Although this receptor (protein) is expressed in nearly all prostate cancers, it also is expressed in most breast cancers. Now scientists have found that estrogen receptor alpha—a main driver of estrogen-fueled breast cancer—may rely on the androgen receptor for its function.
In a study funded by the U.S. Department of Defense Breast Cancer Research Program, Jennifer Richer, PhD, from the University of Colorado Anschutz Medical Campus in Aurora, and her colleagues studied 192 women with estrogen receptor-positive breast cancers. They found that women were 4.4 times more likely to have a cancer recurrence during tamoxifen treatment when their main tumor had a high ratio (2:1 or greater) of androgen receptor-positive cells to estrogen receptor-positive cells.
“Women with breast cancer do not routinely receive testing for the androgen receptor,” Richer commented.
The investigators hypothesized that maximal estrogen receptor activity depends on the androgen receptor’s nuclear localization. This process, Richer said, involves the receptor moving itself and the hormone molecule, to which it is bound, inside the nucleus of a cell, where the receptor “does its important business.”

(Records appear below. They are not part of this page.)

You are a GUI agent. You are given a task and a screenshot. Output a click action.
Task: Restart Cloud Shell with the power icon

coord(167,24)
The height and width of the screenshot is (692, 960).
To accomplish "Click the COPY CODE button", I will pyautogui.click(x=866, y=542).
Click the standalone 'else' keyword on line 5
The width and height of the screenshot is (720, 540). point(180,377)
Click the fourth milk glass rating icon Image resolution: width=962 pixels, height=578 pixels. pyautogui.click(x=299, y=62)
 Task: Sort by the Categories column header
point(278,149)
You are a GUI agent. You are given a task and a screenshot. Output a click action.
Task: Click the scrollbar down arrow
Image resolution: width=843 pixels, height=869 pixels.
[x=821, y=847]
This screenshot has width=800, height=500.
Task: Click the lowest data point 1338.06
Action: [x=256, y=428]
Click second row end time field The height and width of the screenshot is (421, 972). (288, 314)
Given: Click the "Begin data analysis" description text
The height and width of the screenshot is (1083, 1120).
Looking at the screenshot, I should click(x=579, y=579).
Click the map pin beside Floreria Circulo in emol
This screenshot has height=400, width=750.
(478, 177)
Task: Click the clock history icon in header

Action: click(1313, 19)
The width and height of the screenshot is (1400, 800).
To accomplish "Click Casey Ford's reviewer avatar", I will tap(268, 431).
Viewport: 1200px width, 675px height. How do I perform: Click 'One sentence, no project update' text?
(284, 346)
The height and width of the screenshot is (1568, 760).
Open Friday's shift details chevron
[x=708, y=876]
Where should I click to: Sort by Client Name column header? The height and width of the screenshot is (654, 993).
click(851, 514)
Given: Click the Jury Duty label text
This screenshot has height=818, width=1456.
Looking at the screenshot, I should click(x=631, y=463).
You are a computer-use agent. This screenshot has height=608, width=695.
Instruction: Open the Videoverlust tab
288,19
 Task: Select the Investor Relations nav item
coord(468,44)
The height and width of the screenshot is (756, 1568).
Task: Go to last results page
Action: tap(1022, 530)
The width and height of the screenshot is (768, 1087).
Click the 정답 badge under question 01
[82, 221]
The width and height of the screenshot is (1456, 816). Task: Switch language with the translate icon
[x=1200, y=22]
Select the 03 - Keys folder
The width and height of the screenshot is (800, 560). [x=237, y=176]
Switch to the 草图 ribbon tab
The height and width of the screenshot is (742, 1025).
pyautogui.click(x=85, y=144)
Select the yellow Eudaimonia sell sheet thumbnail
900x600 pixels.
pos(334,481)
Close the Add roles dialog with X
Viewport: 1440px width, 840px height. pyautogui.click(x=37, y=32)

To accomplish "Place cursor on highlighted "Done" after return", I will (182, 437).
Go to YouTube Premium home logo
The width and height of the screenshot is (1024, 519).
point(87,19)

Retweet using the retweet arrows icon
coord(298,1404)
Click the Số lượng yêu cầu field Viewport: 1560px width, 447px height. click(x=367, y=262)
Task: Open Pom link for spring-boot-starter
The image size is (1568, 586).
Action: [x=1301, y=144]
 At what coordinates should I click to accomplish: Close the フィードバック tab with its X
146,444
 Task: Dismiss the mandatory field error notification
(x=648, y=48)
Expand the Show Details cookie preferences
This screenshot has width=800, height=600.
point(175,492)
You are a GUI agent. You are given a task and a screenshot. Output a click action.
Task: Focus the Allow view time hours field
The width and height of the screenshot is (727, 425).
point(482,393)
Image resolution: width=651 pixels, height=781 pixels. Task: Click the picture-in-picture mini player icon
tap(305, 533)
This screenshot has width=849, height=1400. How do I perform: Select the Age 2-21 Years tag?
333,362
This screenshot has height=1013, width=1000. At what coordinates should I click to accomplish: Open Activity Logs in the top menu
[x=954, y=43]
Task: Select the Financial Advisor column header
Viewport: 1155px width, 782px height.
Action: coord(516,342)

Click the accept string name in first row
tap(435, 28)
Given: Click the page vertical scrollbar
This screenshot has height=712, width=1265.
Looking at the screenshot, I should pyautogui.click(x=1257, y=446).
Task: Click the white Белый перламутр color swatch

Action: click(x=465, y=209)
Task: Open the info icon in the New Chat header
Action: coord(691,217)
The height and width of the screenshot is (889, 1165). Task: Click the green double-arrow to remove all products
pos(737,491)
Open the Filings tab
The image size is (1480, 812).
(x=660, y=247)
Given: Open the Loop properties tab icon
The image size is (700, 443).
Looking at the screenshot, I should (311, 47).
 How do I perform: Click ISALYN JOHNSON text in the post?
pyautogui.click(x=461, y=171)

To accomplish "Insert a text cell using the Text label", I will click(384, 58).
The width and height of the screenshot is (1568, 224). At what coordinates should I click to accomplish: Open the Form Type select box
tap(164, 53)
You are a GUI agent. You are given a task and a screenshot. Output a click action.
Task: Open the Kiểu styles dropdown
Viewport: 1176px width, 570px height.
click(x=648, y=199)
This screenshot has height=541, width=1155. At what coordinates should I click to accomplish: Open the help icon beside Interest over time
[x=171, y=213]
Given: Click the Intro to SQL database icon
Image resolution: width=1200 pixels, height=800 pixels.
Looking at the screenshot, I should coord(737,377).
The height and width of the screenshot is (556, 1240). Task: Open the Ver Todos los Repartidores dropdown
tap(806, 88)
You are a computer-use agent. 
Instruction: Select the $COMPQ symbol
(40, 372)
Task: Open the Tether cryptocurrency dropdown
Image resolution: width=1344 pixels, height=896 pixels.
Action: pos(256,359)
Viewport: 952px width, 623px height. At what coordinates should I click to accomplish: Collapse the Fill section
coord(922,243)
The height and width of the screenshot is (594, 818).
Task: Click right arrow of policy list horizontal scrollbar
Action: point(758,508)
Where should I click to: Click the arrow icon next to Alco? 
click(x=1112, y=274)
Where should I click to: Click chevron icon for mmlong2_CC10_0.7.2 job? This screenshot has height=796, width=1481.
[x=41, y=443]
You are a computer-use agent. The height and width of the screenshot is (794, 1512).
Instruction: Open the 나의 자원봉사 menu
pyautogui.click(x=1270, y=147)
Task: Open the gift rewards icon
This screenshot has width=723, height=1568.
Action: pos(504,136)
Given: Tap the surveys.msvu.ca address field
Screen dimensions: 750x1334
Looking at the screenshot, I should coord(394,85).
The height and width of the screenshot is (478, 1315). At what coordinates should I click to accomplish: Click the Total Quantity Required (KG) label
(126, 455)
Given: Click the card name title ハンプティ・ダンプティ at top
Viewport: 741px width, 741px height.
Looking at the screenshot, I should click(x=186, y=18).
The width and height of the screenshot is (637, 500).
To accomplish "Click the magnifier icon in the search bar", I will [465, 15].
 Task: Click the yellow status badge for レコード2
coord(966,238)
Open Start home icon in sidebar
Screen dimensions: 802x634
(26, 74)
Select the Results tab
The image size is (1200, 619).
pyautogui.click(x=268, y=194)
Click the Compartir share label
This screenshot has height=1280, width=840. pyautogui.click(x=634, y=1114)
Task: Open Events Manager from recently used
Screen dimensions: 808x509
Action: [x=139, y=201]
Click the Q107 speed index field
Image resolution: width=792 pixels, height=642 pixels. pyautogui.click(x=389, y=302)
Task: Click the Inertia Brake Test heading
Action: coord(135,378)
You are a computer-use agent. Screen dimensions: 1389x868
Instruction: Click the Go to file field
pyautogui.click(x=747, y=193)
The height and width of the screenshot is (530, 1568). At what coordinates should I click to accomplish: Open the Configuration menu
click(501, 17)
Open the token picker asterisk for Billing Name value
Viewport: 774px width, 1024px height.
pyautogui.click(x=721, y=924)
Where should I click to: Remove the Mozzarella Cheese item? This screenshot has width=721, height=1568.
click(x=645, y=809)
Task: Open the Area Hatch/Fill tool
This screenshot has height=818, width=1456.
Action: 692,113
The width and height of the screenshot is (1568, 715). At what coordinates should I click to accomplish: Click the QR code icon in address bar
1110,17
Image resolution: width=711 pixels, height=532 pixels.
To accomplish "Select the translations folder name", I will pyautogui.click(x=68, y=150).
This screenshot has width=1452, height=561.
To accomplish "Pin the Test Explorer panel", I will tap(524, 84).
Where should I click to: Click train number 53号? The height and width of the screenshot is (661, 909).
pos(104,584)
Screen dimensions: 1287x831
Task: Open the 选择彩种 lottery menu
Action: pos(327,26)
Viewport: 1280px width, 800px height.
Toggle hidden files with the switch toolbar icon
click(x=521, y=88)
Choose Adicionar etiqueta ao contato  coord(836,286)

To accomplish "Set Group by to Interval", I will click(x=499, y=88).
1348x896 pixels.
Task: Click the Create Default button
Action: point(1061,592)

Richer and her co-workers then tested a new anti-androgen drug called enzalutamide, which is approved for treatment of prostate cancer. Unlike older anti-androgen drugs, which allow the androgen receptor to go to the cell’s nucleus, enzalutamide inhibits the ability of androgen receptors to enter the nucleus, Richer said.
“If the androgen receptor is outside the nucleus, both estrogen and androgen driven tumor growth is inhibited,” she explained.
In preclinical models (human cells and mice) of estrogen receptor-positive breast cancers that also were positive for the androgen receptor, enzalutamide treatment inhibited both androgen- and estrogen-controlled tumor growth, Richer reported. Further, the combination of enzalutamide and tamoxifen decreased estrogen-driven tumor growth better than either drug alone.
Another study by Richer’s team, to be presented Monday (OR38-2), found that breast cancers that are estrogen receptor negative (“triple negative”) can also rely on the androgen receptor for growth. In preclinical models of estrogen receptor-negative tumors, enzalutamide treatment decreased tumor growth by 85 percent, according to the abstract.
“Our research suggests that the androgen receptor may serve as a therapeutic target in both estrogen receptor-positive and negative breast cancers,” Richer said.